ИСТОЧНИК:

++++++++

Власть и наука - Валерий Сойфер
Шрифт:
Интервал:
Закладка:
"Мировой кризис. Усиление конкуренции. Анархия производства. Мировой кризис в тропических странах. Сокращение числа фермеров в Соединенных Штатах Сев. Америки. Интерес к реконструкции сельского хозяйства на социалистических началах" (58).
На первом пленуме ВАСХНИЛ в мае 1930 г. Вавилов твердо сказал об этой своей убежденности:
" Товарищи! Советская страна строит заново свою жизнь. Её основной промысел -- сельское хозяйство вступило в период величайших сдвигов. От десятков миллионов разрозненных индивидуальных хозяйств, трудно поддающихся агрономическому воздействию, построенных всецело на эгоистических принципах, на тысячелетней рутине, на средневековом инвентаре, мы переходим гигантскими шагами к укрупненному, специализированному хозяйству, построенному на данных науки... Мы наблюдаем небывалый размах земледелия.
Широкий простор открывается перед исследователем. Сконцентрировать усилия над решением важнейших практических задач социалистического земледелия -- таково основное требование наших дней" (59).
Та же позиция была выражена в 1931 году:
"Мы еще только в начале развертывания социалистической реконструкции сельского хозяйства, но уже в корне изменился масштаб и самый характер научных проблем, выдвигаемых сельским хозяйством... Совхозное и колхозное производство оказалось обладающим исключительной "поглотительной способностью" к знаниям" (60).
Нельзя и на секунду допустить мысль, что Вавилов, общавшийся с С.К.Чаяновым, Н.Д.Кондратьевым, другими критиками сталинской коллективизации, не знал, к каким пагубным последствиям привела коллективизация, как резко упали урожаи всех культур. Но он говорил и писал о коллективизации совершенно иное:
"Продукция наших полей и садов по ряду культур должна быть в ближайшем будущем удесятерена. Такой масштаб показался бы несколько лет тому назад утопическим, ныне он стал действительностью" (60а).

++++++++

ПИСЬМЕННОЕ ЗАДАНИЕ 1:
Ответьте по тексту о Вавилове:
(a) В каком месяце и году прошел первый пленум ВАСХНИЛ?
(b) Какой способностью к знаниям, по словам Вавилова в 1931 году, обладает совхозное и колхозное производство?
(c) Что, по словам Вавилова, должно произойти с продукцией полей и садов по ряду культур в ближайшем будущем?

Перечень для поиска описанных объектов
++++++++

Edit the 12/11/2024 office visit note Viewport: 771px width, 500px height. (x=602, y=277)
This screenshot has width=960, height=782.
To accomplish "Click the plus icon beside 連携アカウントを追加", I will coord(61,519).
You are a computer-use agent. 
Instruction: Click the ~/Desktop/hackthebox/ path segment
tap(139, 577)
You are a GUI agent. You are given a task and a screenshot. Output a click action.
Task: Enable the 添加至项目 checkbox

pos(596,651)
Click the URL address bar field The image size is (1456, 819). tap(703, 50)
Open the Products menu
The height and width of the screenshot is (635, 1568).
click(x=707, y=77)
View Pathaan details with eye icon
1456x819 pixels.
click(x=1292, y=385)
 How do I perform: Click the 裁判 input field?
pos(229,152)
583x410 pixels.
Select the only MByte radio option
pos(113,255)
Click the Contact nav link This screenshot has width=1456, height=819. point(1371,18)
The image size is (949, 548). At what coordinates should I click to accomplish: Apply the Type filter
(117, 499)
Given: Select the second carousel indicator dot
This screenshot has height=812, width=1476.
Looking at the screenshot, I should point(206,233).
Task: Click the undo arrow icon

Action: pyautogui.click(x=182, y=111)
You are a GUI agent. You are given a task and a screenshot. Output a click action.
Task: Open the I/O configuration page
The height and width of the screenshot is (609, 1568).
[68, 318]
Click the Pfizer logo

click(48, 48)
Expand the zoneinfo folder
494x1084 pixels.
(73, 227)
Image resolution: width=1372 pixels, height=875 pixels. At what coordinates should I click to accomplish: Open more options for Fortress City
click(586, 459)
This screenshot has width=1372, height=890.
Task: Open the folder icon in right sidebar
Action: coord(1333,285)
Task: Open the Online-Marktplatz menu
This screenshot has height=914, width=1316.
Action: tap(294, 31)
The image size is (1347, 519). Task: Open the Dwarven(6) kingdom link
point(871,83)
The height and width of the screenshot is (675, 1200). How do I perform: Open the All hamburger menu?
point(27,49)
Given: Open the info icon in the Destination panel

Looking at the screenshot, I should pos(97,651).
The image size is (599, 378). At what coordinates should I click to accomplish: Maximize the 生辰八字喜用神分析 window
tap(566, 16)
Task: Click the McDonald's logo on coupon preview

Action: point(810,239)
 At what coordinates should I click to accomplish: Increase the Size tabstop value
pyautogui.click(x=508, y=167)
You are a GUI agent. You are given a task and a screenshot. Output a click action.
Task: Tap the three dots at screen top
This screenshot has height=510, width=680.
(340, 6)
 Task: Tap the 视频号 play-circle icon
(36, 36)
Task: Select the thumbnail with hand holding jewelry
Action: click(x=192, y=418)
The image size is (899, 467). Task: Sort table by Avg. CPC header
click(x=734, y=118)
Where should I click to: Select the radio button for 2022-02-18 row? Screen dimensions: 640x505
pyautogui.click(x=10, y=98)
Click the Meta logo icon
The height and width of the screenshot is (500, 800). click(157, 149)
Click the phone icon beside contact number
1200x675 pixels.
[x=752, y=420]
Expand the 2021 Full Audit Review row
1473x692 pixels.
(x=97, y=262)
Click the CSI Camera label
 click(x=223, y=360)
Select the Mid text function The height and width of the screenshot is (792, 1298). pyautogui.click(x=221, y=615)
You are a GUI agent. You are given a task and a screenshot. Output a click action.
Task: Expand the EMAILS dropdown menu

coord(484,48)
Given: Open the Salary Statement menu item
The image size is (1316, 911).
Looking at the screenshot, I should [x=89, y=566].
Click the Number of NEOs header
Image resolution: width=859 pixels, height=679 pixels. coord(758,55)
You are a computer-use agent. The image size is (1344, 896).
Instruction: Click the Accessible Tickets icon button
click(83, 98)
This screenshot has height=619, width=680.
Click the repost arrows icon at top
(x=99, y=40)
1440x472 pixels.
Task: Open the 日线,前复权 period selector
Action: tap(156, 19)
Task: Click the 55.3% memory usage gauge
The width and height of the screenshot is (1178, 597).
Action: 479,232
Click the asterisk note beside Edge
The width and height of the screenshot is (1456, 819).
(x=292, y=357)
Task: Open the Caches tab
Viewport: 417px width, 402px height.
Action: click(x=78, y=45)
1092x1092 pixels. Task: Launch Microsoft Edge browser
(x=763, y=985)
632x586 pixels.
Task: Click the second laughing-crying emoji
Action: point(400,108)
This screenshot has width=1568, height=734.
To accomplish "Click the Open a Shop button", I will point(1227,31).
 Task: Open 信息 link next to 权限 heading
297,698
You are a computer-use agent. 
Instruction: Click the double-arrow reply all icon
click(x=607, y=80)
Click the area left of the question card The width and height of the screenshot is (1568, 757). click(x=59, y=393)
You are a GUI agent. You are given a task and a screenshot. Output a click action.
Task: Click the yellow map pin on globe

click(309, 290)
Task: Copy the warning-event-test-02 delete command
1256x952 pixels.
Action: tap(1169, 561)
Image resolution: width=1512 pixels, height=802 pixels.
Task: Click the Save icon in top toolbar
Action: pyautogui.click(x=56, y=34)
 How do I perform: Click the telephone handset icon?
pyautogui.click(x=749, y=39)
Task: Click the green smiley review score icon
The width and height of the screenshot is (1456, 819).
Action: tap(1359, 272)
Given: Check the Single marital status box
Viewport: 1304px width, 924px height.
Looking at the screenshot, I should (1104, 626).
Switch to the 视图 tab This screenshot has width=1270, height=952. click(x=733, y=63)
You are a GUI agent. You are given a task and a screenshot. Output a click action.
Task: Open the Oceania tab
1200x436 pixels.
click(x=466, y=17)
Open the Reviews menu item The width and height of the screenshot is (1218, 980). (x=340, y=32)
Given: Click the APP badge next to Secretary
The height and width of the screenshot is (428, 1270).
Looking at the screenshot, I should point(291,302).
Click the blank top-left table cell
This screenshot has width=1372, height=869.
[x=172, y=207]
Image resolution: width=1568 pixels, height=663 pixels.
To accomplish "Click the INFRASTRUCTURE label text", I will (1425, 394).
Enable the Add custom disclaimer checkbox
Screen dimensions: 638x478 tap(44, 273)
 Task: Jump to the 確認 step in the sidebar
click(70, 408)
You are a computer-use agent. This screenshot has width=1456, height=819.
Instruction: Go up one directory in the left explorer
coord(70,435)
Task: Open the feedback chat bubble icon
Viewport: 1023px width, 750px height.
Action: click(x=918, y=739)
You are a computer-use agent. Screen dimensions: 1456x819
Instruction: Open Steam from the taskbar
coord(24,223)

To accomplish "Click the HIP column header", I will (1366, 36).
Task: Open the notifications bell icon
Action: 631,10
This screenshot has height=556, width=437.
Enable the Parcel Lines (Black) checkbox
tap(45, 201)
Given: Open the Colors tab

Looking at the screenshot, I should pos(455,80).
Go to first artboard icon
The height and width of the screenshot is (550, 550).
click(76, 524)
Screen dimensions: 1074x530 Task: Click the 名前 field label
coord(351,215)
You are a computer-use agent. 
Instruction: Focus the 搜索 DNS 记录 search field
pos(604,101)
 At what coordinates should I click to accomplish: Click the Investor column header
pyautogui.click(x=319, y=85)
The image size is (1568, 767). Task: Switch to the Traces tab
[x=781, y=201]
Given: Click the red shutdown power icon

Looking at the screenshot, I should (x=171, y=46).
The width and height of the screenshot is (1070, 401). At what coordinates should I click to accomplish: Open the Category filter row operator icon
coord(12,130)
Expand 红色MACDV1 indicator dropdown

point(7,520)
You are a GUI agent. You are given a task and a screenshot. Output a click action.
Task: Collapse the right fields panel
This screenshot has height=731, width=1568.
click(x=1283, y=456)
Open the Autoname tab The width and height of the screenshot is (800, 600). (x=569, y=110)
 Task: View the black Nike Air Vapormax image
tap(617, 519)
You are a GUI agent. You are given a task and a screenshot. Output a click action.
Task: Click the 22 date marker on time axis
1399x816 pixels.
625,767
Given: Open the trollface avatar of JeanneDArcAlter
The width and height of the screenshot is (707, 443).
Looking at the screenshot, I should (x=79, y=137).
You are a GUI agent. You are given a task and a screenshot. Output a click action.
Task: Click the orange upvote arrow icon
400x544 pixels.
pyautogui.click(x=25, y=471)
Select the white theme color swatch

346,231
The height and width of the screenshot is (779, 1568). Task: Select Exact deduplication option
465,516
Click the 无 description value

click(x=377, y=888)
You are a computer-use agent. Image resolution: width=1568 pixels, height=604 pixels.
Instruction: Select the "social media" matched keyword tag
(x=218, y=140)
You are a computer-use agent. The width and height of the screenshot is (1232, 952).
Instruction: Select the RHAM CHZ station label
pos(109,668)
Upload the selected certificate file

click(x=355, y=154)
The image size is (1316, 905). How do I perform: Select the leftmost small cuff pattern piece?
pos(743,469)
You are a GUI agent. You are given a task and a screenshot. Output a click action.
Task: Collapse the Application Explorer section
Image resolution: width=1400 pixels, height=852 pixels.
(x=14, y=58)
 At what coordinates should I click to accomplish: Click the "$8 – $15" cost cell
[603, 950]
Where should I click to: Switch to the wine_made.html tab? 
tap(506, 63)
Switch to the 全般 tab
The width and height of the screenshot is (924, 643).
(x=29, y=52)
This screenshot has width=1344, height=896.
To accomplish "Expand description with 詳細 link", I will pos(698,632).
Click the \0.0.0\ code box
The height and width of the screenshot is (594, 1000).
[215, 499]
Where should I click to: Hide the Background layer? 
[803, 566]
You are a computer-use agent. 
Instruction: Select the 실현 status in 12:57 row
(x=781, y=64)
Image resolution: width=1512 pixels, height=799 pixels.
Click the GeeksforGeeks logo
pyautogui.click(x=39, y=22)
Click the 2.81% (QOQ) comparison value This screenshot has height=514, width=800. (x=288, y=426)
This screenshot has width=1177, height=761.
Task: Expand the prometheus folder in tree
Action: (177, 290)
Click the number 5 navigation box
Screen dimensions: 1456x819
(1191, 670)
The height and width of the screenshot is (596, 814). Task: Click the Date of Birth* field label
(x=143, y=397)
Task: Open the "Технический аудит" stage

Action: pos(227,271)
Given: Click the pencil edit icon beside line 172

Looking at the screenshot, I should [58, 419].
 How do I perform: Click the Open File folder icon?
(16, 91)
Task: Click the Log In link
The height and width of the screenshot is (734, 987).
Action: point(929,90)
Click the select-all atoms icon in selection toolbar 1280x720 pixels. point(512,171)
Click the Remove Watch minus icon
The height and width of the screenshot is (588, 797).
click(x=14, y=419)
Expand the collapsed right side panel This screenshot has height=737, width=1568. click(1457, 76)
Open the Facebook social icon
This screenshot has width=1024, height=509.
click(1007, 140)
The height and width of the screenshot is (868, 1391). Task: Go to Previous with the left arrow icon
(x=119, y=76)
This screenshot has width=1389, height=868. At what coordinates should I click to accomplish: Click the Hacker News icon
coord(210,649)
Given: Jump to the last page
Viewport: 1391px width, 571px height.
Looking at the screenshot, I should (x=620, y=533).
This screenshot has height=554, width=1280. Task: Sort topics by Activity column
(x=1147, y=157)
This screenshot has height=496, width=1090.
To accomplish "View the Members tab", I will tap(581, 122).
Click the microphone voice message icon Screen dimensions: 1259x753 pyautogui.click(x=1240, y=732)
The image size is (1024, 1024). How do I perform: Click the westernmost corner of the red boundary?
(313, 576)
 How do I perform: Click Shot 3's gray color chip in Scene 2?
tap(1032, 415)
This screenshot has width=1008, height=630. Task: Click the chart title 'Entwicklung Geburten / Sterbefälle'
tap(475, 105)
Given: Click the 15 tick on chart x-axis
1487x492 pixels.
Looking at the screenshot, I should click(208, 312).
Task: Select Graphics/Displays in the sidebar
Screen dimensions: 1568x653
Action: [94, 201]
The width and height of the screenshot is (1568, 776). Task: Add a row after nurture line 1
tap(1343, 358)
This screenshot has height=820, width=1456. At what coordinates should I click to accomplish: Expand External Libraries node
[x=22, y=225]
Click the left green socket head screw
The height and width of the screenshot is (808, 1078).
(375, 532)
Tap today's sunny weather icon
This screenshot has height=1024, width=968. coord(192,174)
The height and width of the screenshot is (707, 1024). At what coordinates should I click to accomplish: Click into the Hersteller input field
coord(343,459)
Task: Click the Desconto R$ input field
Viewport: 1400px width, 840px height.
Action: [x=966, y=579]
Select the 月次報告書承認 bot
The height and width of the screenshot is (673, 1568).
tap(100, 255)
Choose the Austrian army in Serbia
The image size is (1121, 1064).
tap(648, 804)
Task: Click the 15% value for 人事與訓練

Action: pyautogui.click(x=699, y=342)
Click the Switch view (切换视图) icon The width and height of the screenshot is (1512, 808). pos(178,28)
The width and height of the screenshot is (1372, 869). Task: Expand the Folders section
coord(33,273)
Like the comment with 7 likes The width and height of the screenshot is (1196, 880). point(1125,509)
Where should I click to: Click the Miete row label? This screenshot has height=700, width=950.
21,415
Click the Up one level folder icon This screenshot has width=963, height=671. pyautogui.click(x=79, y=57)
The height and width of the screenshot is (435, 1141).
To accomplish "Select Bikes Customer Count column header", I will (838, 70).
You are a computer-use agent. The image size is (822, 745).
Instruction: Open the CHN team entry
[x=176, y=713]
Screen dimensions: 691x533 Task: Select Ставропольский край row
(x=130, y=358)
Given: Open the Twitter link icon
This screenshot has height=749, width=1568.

++++++++

ПИСЬМЕННОЕ ЗАДАНИЕ 2: Повторите из перечня без изменений строки от строки с «Expand the 2021 Full Audit Review row» до строки с «Select the Mid», обе включительно.

РЕШЕНИЕ С РАЗБОРОМ 1:
(a) В мае 1930 г.
(b) Исключительной «поглотительной способностью».
(c) Она должна быть удесятерена.

РЕШЕНИЕ С РАЗБОРОМ 2:
Expand the 2021 Full Audit Review row
1473x692 pixels.
(x=97, y=262)
Click the CSI Camera label
 click(x=223, y=360)
Select the Mid text function The height and width of the screenshot is (792, 1298). pyautogui.click(x=221, y=615)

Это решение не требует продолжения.